Right now I'm working on a service that handles reviews/recommendations of local restaurants overlayed on Google Maps. Basically Yelp, but restricted to a certain niche. Anyhow, since I don't want to have to load every location and review at once, I'm finally getting into using jQuery and AJAX calls.

The question I have is: How do I prevent other people from 'scraping' data from my ajax scripts on the server?

The main map/location info functionality needs to be public, in that users should not have to log in to use the application, so it may simply boil down to making it difficult to scrape. I'm hoping that one of you AJAX veteran out there can point me in the direction of a better idea, or some 'best practices' docs that I haven't been able to find yet.

So far all I've been able to come up with is:

  • The user-facing scripts open a short-lived session on the server and the AJAX calls will not run without an active session.
  • Send some sort of access key along with the application code and require that in all of the AJAX calls. But not sure how to best implement this in a way that's not trivially easy to get around.

You can't completely protect your AJAX web services. Even if you mangle your data and obfuscate your source code, it is trivial to just fire up a packet sniffer or debugging proxy, figure it out, and scrape from it.

What I would do is exactly what you propose... only users with an active session on the site can make calls. Then from there, throttle requests.

Even a busy normal user won't make more than a handful of requests per minute. You can analyze your logs to figure out what a good number would be. Even if you limited your service to 20 calls per minute, that kind of limitation makes it fairly useless for folks that want to duplicate all of your content.

Don't limit just on session data either... keep an eye on IP addresses. It's entirely possible to fire off a request and get a new session at any time. Periodically check your logs to see if anything is getting through, and adjust your strategy accordingly.
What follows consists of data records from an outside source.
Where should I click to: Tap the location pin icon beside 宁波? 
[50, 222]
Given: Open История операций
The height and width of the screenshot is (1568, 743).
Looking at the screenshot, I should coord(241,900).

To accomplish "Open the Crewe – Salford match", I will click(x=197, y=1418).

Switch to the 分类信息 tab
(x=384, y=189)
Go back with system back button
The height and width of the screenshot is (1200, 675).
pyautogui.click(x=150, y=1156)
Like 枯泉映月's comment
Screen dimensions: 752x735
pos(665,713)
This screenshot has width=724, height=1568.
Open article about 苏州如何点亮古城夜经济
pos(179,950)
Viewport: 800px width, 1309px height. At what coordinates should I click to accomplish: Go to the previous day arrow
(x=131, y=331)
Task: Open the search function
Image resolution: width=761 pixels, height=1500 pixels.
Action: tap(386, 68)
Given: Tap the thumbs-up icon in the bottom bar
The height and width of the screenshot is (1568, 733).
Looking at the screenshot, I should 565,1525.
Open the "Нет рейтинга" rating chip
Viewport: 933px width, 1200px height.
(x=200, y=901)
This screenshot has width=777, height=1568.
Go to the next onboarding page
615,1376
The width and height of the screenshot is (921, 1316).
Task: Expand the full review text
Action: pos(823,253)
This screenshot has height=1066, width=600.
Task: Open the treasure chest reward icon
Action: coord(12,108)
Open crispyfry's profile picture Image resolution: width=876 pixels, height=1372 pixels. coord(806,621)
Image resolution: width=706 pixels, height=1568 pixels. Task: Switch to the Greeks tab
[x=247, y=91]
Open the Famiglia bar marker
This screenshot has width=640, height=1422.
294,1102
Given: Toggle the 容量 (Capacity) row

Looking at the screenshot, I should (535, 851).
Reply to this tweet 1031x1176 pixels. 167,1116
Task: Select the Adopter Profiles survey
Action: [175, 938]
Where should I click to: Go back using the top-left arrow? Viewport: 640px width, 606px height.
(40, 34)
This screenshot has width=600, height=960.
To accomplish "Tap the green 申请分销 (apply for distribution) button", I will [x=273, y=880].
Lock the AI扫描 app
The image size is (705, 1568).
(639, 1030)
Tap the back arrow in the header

Finally, regularly search for your content. Google is a great tool for finding copyright infringers. If you use specific data, such as GPS coordinates, you can actually watermark the coordinates with a specific value in the noise area of the coordinate.

From what I hear, you want to protect the JavaScript side of the service. This is not possible as JavaScript is essentially fully open source (albeit not public domain)

Google offers a tool called Google Closure which can compact the script by removing white space and tabs. It can also obfuscate a document for you by replacing variable names and function names with random characters. It is customizable so you can tell it what you want. From what I can tell, Google uses it for their own website (evident by viewing the source of their pages)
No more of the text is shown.